In an effort to teach working artists how better to market their art, the Small Business Administration and the National Endowment for the Arts will jointly launch three business seminars for artists in New York, Chicago and Los Angeles, the two federal agencies announced yesterday.

"It's the first time they are working on a joint venture which will help the artists help themselves, said Joan Mondale, the wife of the vice president, at a luncheon held at Vice President's House to introduce the project. Mondale, who has actively supported the arts community, spearheaded the coordination of this project, according to Livingstone Biddle, NEA chairman. "In schools artists have not been taught survival skills," she said, "and that's what we're interested in with these seminars."

"We will cover all the things we cover with all our businessmen in the seminars," said A. Vernon Weaver, administrator of the Small Business Administration. That will include information on balance sheets, tax statements, cash flow statements, marketing and explanations of the tax structure.

The seminars will draw not only on business people from the Small Business Administration but on art gallery owners and successful artists.

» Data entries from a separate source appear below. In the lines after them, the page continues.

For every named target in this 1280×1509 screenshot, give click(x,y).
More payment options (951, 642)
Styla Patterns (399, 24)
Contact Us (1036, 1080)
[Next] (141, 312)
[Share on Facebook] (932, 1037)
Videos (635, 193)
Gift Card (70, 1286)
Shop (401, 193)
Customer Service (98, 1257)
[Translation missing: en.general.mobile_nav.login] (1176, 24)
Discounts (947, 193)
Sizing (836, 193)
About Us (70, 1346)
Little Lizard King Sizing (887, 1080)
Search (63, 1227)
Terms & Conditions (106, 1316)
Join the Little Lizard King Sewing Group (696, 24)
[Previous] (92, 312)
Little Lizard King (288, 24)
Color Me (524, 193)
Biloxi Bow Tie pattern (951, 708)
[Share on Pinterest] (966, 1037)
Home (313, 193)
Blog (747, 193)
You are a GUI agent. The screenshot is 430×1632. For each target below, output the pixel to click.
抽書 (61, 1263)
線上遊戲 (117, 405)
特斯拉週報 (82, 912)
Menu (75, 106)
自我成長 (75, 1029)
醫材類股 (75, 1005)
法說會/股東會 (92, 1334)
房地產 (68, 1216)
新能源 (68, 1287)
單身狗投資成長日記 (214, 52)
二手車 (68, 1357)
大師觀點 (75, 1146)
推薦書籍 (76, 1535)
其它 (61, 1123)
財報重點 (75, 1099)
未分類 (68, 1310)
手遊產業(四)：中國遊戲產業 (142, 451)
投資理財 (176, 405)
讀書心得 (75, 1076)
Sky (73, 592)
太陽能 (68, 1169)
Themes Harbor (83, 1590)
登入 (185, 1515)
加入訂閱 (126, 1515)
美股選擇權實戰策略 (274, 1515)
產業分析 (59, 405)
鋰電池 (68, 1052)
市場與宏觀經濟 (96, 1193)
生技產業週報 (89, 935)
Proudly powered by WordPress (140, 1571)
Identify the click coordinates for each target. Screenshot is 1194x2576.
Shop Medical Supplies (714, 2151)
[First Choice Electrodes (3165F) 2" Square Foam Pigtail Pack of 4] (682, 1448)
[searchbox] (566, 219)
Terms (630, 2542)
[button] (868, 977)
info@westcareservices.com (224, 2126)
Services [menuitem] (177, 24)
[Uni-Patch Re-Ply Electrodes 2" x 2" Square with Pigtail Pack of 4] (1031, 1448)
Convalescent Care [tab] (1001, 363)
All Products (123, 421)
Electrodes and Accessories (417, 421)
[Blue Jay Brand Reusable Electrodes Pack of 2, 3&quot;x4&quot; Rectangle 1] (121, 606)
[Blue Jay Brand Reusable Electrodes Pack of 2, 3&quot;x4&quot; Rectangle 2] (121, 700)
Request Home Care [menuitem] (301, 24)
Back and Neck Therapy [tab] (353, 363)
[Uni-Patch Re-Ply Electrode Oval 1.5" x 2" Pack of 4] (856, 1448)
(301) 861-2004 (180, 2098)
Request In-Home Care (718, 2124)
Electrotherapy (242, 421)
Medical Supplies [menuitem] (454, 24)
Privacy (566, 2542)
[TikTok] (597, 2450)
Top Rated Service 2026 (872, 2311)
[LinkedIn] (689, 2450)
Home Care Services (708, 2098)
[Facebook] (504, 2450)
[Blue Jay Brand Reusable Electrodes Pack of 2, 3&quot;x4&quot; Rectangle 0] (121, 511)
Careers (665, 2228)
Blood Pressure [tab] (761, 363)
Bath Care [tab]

The two-day, free seminar in Los Angeles, scheduled to open Sept. 14, will feature artist Bob Beasley, who runs a studio in an airplane hangar.

"He's really figured out how to sell," said Mondale at the luncheon, where coffee was served in demitasse cups handmade by California artist Elizabeth Frazer. "The artists will really listen to him."

Artists will also learn of the availability of long-term loans. "All they have to do is ask," Weaver said.

"This is something the Small Business Administration should have been involved in long ago," he added. "Anyone who makes a product is a businessman."

The cities for the seminars were picked "because that's where the artist are," said Weaver. The $30,000 project is expected to draw 300 to 500 artists to each seminar. If the project is successful, more seminars in other cities will be started. The Small Business Administration expects to turn out a business manual for artists.

Washington artist Maria deConceicao said she felt many artists would benefit from the seminars. "I have artist friends who come to see how I do my books," said DeConceicao, who learned from her lawyer husband such business procedures as charging sales tax and not accepting cash. "I have a portfolio with photos of my work that I put together. That's a big expense and you can deduct it. Many artists don't even know that."